Stored items:
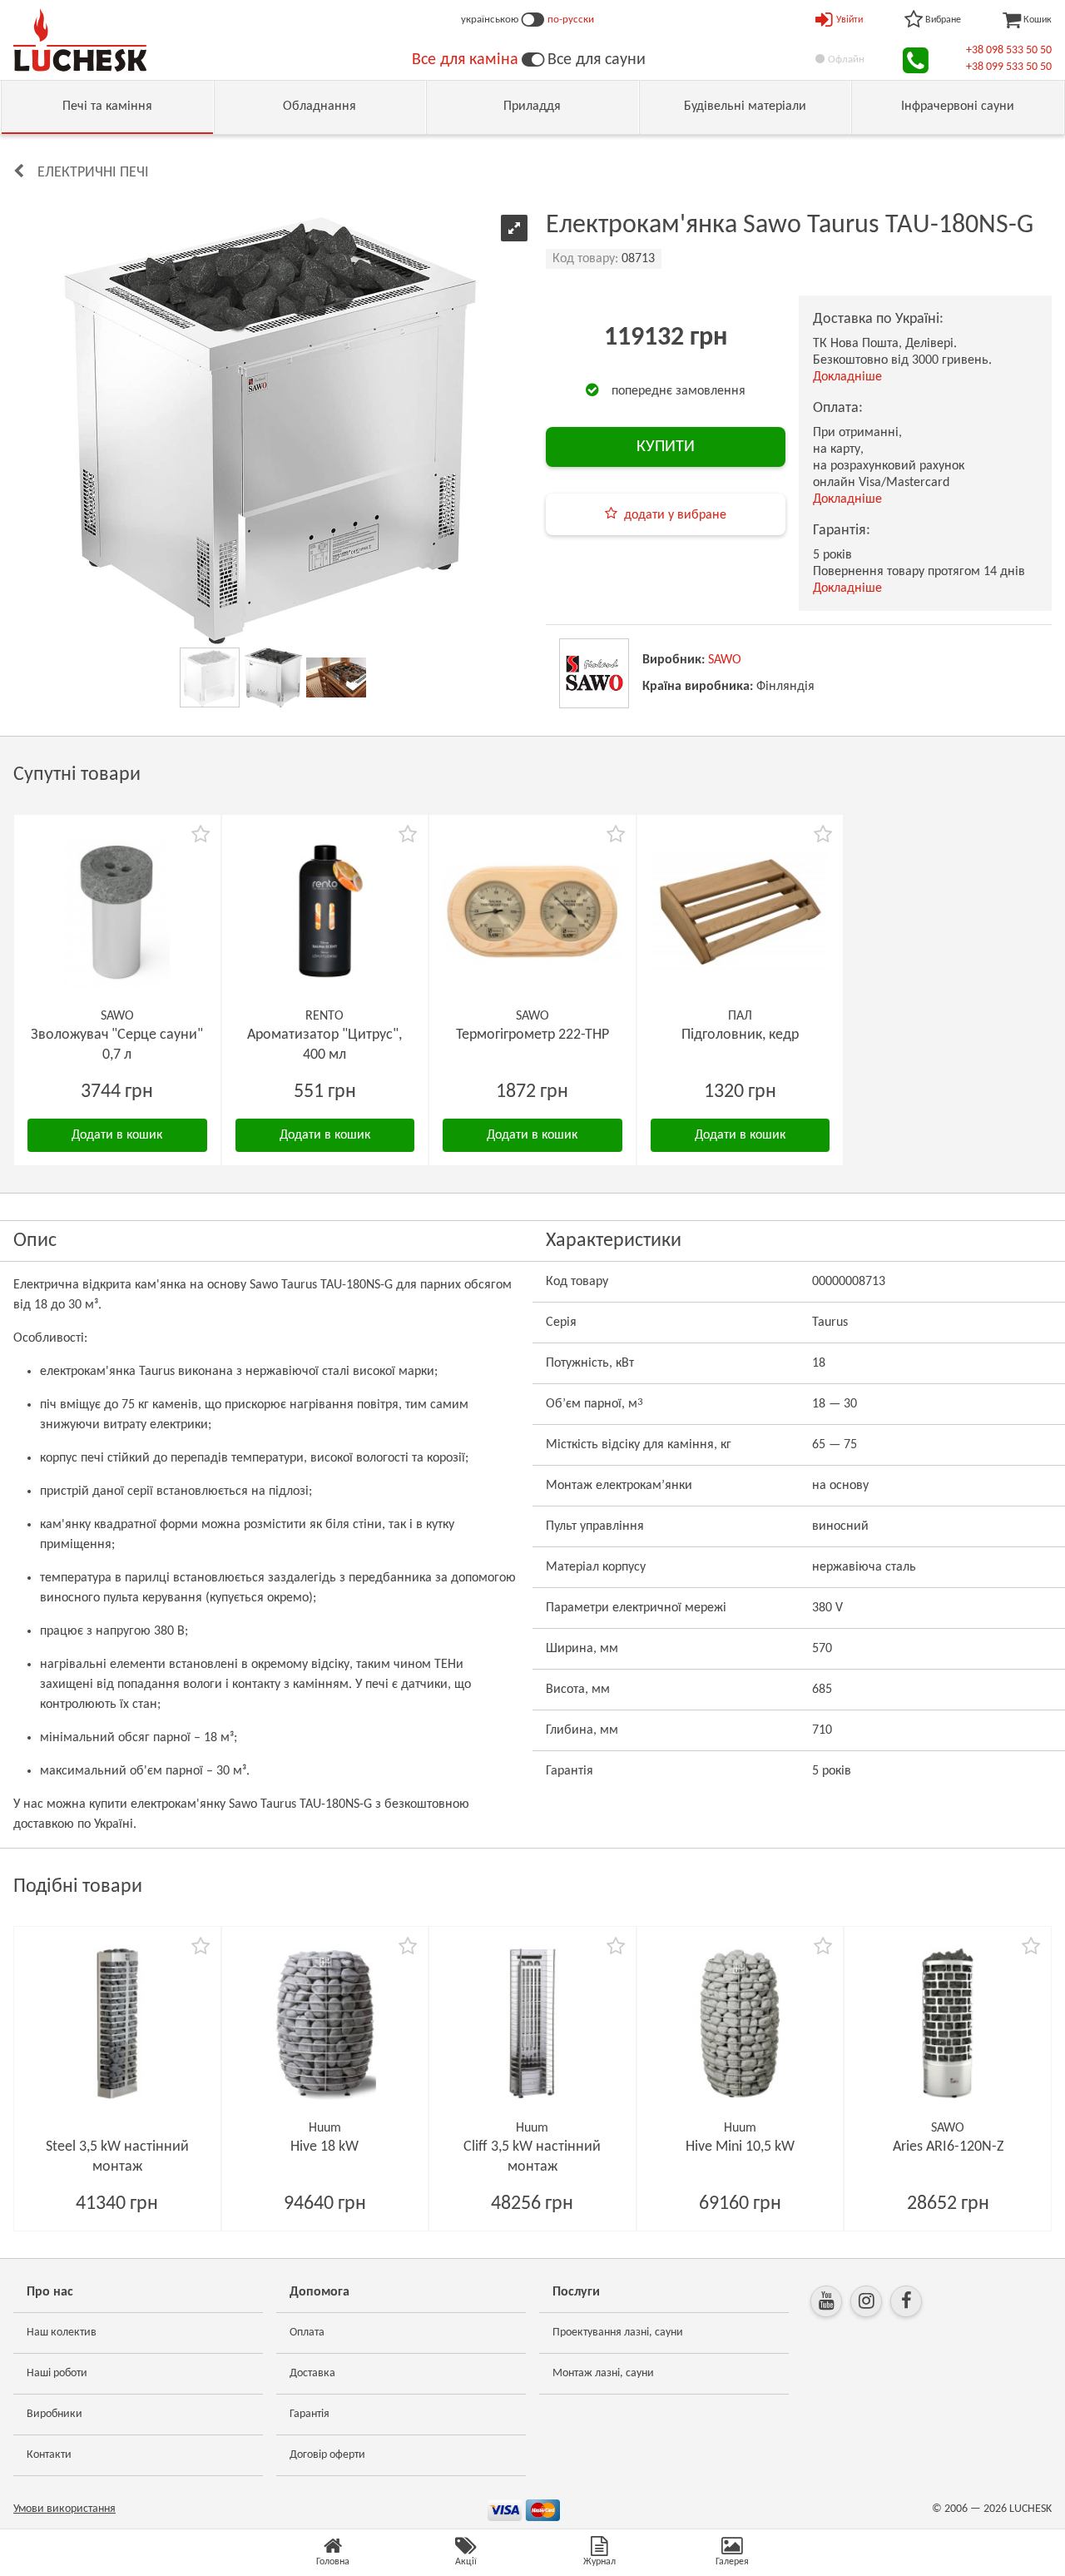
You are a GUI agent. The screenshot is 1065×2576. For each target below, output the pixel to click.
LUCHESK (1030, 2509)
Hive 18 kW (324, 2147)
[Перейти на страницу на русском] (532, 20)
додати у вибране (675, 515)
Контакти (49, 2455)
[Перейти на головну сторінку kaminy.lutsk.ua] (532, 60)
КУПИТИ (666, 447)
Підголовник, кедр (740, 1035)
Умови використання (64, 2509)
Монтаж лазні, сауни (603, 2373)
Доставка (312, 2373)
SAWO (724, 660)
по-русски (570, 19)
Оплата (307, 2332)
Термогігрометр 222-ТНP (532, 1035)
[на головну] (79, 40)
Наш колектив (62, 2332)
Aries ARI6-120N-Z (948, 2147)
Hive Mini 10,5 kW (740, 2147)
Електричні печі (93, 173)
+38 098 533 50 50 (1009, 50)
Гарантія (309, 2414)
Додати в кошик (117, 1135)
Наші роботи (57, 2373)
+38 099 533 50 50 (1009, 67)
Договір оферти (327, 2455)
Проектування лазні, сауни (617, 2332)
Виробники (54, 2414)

Exercise description: Your answer must be the line containing "SAWO (724, 660)" through the last line above, copied exactly, with nothing added.

Answer area:
SAWO (724, 660)
по-русски (570, 19)
Оплата (307, 2332)
Термогігрометр 222-ТНP (532, 1035)
[на головну] (79, 40)
Наш колектив (62, 2332)
Aries ARI6-120N-Z (948, 2147)
Hive Mini 10,5 kW (740, 2147)
Електричні печі (93, 173)
+38 098 533 50 50 (1009, 50)
Гарантія (309, 2414)
Додати в кошик (117, 1135)
Наші роботи (57, 2373)
+38 099 533 50 50 (1009, 67)
Договір оферти (327, 2455)
Проектування лазні, сауни (617, 2332)
Виробники (54, 2414)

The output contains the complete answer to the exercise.